Linux and PHP web application support and development (Bromsgrove, UK)

High Availability cluster – DRBD + Apache

A short howto for configuring a two node highly available server cluster. This will be an active-standby configuration whereby a local filesystem is mirrored to the standby server in real time (by DRBD).

The article below shows how to configure the underlying components (DRBD, setup a filesystem to go on top, setup DRBDLinks) with a simple integration into the system init system combined with manual failover.

Failover to the other node can be automated (E.g. using Heartbeat / Pacemaker) or performed manually by the administrator (this is beyond this relatively short article).

Hardware Overview

Two Dell SC1435 servers. There’s nothing overly special about these – they have two network ports each, and each has dual mirrored SATA hard disks.

The first server has dual Western Digital 1Tb disks. The second server has dual 1Tb Seagate disks (this is to avoid a single point of failure based on the same hard disk having a flaw).

The second network card (eth2) in each server is connected to the other through a cross-over ethernet cable and has a 10.0.0.x network address; this is to reduce external dependencies (switches etc!).

192.168.0.6 is to be used as a ‘shared’ IP address which could be in service on either server node (but not both).

Linux Installation

Debian Wheezy (7).

Additional packages :

  • drbd8-utils
  • drbdlinks
  • apache2

Disk Partitioning / RAID configuration

We want :

  • /dev/md0 to be mounted as ‘/’ and independent on each server. Compromised of /dev/sda1 and /dev/sdb1. Size of approximately 200Gb.
  • /dev/md1 (/dev/sda2 and /dev/sdb2, approx 800Gb) will be replicated from node1 to node2 
  • /dev/drbd1 (see below) will be created from /dev/md1 on each server. This will be the mounted block device (i.e. it has the /srv filesystem on it).

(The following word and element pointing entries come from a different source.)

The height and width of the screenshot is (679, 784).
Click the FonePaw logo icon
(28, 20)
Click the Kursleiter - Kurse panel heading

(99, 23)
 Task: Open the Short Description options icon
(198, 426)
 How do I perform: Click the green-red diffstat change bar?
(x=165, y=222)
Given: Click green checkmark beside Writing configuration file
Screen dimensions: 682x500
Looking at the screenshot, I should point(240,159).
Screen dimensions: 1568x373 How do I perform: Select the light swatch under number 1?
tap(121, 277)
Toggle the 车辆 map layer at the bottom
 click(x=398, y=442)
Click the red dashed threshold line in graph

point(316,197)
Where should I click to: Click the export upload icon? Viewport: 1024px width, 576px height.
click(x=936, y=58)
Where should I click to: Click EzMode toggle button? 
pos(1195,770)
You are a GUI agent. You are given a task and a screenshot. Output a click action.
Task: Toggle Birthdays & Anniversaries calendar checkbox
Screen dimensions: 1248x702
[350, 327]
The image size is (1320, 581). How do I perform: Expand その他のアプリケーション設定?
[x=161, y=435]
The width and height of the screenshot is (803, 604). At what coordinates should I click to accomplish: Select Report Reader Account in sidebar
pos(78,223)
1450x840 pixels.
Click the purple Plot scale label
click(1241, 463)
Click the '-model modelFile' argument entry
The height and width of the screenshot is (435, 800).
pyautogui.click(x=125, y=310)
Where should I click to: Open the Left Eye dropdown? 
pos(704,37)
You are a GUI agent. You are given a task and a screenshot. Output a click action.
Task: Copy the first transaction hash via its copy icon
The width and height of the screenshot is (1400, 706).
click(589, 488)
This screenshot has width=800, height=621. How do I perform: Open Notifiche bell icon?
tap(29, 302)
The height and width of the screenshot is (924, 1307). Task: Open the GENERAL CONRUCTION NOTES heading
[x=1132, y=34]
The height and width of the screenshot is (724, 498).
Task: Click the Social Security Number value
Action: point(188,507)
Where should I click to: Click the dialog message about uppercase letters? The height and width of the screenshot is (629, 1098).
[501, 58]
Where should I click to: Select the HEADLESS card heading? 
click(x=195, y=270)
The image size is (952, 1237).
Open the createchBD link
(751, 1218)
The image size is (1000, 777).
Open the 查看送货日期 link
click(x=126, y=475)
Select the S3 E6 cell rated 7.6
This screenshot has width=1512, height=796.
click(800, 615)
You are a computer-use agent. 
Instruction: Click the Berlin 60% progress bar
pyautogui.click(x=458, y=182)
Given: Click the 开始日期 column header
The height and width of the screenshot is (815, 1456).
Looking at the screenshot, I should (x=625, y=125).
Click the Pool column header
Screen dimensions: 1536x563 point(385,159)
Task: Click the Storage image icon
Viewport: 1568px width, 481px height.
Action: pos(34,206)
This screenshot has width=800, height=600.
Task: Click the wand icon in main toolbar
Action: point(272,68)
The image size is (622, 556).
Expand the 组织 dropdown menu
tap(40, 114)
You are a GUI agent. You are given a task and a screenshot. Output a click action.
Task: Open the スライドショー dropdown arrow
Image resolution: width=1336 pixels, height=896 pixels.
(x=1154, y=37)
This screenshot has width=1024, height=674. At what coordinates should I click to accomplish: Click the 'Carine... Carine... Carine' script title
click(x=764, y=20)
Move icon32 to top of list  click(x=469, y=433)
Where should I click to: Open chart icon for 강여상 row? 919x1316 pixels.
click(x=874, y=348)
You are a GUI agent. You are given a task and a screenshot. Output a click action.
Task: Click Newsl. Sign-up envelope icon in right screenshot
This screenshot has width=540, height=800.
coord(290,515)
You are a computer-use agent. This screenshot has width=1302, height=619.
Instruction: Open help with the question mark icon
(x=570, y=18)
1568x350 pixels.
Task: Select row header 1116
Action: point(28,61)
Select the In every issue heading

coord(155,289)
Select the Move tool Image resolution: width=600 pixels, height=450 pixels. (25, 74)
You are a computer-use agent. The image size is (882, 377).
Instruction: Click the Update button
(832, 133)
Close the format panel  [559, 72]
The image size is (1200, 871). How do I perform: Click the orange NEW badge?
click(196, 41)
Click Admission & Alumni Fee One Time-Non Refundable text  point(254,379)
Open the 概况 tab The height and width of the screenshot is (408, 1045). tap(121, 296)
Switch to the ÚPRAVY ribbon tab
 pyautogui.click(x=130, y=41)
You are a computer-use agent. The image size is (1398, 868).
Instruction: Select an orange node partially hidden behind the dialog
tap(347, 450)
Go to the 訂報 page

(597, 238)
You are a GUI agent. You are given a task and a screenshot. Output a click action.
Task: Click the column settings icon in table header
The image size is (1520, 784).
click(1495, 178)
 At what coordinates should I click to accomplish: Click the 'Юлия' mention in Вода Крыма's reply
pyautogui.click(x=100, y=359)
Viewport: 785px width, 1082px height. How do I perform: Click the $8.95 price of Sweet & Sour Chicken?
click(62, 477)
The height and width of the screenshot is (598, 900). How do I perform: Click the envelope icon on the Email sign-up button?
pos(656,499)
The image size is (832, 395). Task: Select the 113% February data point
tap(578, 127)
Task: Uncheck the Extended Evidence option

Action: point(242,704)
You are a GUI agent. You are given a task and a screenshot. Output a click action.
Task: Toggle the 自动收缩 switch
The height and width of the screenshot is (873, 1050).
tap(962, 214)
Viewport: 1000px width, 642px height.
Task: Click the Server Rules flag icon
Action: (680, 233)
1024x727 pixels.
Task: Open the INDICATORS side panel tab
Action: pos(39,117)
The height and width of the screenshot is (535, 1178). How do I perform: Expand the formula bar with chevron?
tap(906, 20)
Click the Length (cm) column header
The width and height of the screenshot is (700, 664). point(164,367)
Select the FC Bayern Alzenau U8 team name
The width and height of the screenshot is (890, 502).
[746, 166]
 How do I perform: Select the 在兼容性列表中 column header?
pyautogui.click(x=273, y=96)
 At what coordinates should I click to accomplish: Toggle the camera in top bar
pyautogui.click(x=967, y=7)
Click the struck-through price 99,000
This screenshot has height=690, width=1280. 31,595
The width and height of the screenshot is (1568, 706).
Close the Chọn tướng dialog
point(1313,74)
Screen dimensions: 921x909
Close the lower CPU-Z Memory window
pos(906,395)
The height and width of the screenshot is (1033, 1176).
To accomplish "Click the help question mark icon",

Some of this partitioning / filesystem configuration can be done within the Debian Installer at installation time –

  1. Partition disks using fdisk or equivalent, specifically creating two partitions (the first, and smaller is intended to be the root filesystem, while the second will become md1 / drbd1.
  2. Configure software RAID on the server so both disks are mirrors of each other (i.e. /dev/md0 is made of /dev/sda1 and /dev/sdb1 in RAID1, and /dev/md1 is made of /dev/sda2 and /dev/sdb2 in RAID1).
  3. Leave /dev/md1 unmounted (“Not in use”) in the Debian installer.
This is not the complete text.